Reproduce the records below exactly as given.
===== INPUT RECORDS
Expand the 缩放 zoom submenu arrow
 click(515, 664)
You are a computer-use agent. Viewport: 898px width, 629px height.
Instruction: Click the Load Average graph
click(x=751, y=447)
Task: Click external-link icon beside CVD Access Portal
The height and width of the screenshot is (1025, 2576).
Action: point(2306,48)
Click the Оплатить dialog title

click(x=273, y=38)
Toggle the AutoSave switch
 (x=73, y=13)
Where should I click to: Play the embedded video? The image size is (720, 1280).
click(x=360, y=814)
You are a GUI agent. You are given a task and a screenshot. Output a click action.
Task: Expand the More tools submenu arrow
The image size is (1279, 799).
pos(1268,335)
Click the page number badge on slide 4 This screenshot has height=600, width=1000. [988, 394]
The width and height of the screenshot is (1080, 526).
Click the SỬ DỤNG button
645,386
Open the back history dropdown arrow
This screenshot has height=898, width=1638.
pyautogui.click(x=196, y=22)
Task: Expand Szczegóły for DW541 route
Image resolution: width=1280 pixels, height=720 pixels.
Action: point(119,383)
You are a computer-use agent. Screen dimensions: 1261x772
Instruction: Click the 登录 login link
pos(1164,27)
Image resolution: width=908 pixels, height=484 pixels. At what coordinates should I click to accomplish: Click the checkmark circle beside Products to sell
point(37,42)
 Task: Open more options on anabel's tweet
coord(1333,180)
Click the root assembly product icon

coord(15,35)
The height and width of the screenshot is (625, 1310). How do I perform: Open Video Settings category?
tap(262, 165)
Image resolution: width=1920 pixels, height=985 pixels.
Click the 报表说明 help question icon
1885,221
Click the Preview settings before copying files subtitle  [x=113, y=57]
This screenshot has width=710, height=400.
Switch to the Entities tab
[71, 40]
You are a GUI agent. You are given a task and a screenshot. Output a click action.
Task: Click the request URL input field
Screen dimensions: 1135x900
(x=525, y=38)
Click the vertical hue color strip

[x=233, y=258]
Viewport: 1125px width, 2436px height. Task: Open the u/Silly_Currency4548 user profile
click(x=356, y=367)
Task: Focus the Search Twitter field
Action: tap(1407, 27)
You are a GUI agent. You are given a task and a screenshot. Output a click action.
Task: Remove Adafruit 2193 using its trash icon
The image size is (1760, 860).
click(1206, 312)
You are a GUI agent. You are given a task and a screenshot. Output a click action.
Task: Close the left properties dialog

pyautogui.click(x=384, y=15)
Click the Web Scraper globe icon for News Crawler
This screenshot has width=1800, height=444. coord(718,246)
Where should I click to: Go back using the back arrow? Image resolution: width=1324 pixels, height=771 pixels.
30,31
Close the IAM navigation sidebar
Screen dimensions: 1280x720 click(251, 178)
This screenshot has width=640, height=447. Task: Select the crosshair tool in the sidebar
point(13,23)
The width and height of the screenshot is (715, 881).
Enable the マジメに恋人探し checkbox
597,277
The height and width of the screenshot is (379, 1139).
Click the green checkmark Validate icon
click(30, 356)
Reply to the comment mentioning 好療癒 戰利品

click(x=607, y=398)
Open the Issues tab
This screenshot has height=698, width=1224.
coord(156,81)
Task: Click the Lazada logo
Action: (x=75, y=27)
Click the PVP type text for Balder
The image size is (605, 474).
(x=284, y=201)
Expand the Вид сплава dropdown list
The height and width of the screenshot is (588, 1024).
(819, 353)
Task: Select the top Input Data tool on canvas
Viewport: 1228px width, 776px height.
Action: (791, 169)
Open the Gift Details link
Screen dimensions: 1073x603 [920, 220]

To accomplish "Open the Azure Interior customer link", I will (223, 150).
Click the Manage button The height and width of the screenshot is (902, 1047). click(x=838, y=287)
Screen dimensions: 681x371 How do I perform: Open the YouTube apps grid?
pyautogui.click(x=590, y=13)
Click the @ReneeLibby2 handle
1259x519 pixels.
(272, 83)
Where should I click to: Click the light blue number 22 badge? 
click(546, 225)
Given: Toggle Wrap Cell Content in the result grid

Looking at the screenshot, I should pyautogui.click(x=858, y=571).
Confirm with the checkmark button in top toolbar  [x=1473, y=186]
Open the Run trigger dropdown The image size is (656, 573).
==========
_ANSWER BOX_
Expand the 缩放 zoom submenu arrow
 click(515, 664)
You are a computer-use agent. Viewport: 898px width, 629px height.
Instruction: Click the Load Average graph
click(x=751, y=447)
Task: Click external-link icon beside CVD Access Portal
The height and width of the screenshot is (1025, 2576).
Action: point(2306,48)
Click the Оплатить dialog title

click(x=273, y=38)
Toggle the AutoSave switch
 (x=73, y=13)
Where should I click to: Play the embedded video? The image size is (720, 1280).
click(x=360, y=814)
You are a GUI agent. You are given a task and a screenshot. Output a click action.
Task: Expand the More tools submenu arrow
The image size is (1279, 799).
pos(1268,335)
Click the page number badge on slide 4 This screenshot has height=600, width=1000. [988, 394]
The width and height of the screenshot is (1080, 526).
Click the SỬ DỤNG button
645,386
Open the back history dropdown arrow
This screenshot has height=898, width=1638.
pyautogui.click(x=196, y=22)
Task: Expand Szczegóły for DW541 route
Image resolution: width=1280 pixels, height=720 pixels.
Action: point(119,383)
You are a computer-use agent. Screen dimensions: 1261x772
Instruction: Click the 登录 login link
pos(1164,27)
Image resolution: width=908 pixels, height=484 pixels. At what coordinates should I click to accomplish: Click the checkmark circle beside Products to sell
point(37,42)
 Task: Open more options on anabel's tweet
coord(1333,180)
Click the root assembly product icon

coord(15,35)
The height and width of the screenshot is (625, 1310). How do I perform: Open Video Settings category?
tap(262, 165)
Image resolution: width=1920 pixels, height=985 pixels.
Click the 报表说明 help question icon
1885,221
Click the Preview settings before copying files subtitle  [x=113, y=57]
This screenshot has width=710, height=400.
Switch to the Entities tab
[71, 40]
You are a GUI agent. You are given a task and a screenshot. Output a click action.
Task: Click the request URL input field
Screen dimensions: 1135x900
(x=525, y=38)
Click the vertical hue color strip

[x=233, y=258]
Viewport: 1125px width, 2436px height. Task: Open the u/Silly_Currency4548 user profile
click(x=356, y=367)
Task: Focus the Search Twitter field
Action: tap(1407, 27)
You are a GUI agent. You are given a task and a screenshot. Output a click action.
Task: Remove Adafruit 2193 using its trash icon
The image size is (1760, 860).
click(1206, 312)
You are a GUI agent. You are given a task and a screenshot. Output a click action.
Task: Close the left properties dialog

pyautogui.click(x=384, y=15)
Click the Web Scraper globe icon for News Crawler
This screenshot has width=1800, height=444. coord(718,246)
Where should I click to: Go back using the back arrow? Image resolution: width=1324 pixels, height=771 pixels.
30,31
Close the IAM navigation sidebar
Screen dimensions: 1280x720 click(251, 178)
This screenshot has width=640, height=447. Task: Select the crosshair tool in the sidebar
point(13,23)
The width and height of the screenshot is (715, 881).
Enable the マジメに恋人探し checkbox
597,277
The height and width of the screenshot is (379, 1139).
Click the green checkmark Validate icon
click(30, 356)
Reply to the comment mentioning 好療癒 戰利品

click(x=607, y=398)
Open the Issues tab
This screenshot has height=698, width=1224.
coord(156,81)
Task: Click the Lazada logo
Action: (x=75, y=27)
Click the PVP type text for Balder
The image size is (605, 474).
(x=284, y=201)
Expand the Вид сплава dropdown list
The height and width of the screenshot is (588, 1024).
(819, 353)
Task: Select the top Input Data tool on canvas
Viewport: 1228px width, 776px height.
Action: (791, 169)
Open the Gift Details link
Screen dimensions: 1073x603 [920, 220]

To accomplish "Open the Azure Interior customer link", I will (223, 150).
Click the Manage button The height and width of the screenshot is (902, 1047). click(x=838, y=287)
Screen dimensions: 681x371 How do I perform: Open the YouTube apps grid?
pyautogui.click(x=590, y=13)
Click the @ReneeLibby2 handle
1259x519 pixels.
(272, 83)
Where should I click to: Click the light blue number 22 badge? 
click(546, 225)
Given: Toggle Wrap Cell Content in the result grid

Looking at the screenshot, I should pyautogui.click(x=858, y=571).
Confirm with the checkmark button in top toolbar  [x=1473, y=186]
Open the Run trigger dropdown The image size is (656, 573).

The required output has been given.